-- Questions to answer --
**1)** List each property of BLG that the BLG excerpt below reports as changing after adsorption on a hydrophobic surface, one per line.
**2)** Answer these questions from the BLG excerpt below, marking each answer with its letter.
(a) Which residue carries the only free thiol in BLG?
(b) By about how much does adsorbed BLG increase its global quantum yield?
(c) For which form of adsorbed BLG does trypsin resistance decrease dramatically?
**3)** Using the BLG excerpt below, decide whether each statement agrees with it. Answer yes or no, and quote the words that decide it.
(a) In free BLG, Trp19 is normally exposed to water.
(b) NP-adsorbed BLG resists trypsin about as well as free BLG.
(c) Cys121 is accessible in the native structure of BLG.

-- Document excerpt --
--------

Also BLG structure changes after interaction with an hydrophobic interface. The intrinsic fluorescence spectrum of adsorbed BLG is red-shifted compared with the free-protein one thus indicating that the adsorbed protein assumes a new structure in which Trp19, usually buried inside the hydrophobic core, is exposed to water. Moreover, adsorbed BLG increases ≈2 folds its global quantum yield. The only free thiol in BLG is on Cys121, which is buried in the native structure, but becomes readily and almost completely accessible after adsorption. The overall BLG surface hydrophobicity seems to increase after interaction with the hydrophobic surface, confirming the occurrence of major rearrangements. BLG sensitivity towards trypsin – and therefore the resulting peptidic pattern - is modified as a function of the hydrophobic support where the protein is adsorbed. In fact, in the case of NP-adsorbed BLG trypsin resistance is similar to the one of free BLG, whereas it dramatically decreases for emulsion-BLG. All these data demonstrate an extended stretch of the native structure after adsorption on hydrophobic surfaces with the exposure of new protein regions usually buried from the aqueous media.

--------

-- Input data --
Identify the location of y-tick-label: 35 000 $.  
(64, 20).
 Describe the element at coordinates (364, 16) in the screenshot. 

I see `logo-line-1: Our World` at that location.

--------

-- Task-by-task answers --
**1)**
Intrinsic fluorescence spectrum
Global quantum yield
Accessibility of the free thiol on Cys121
Overall surface hydrophobicity
Sensitivity towards trypsin

**2)**
(a) Cys121
(b) About 2-fold
(c) Emulsion-BLG

**3)**
(a) No: "Trp19, usually buried inside the hydrophobic core"
(b) Yes: "in the case of NP-adsorbed BLG trypsin resistance is similar to the one of free BLG"
(c) No: "Cys121, which is buried in the native structure"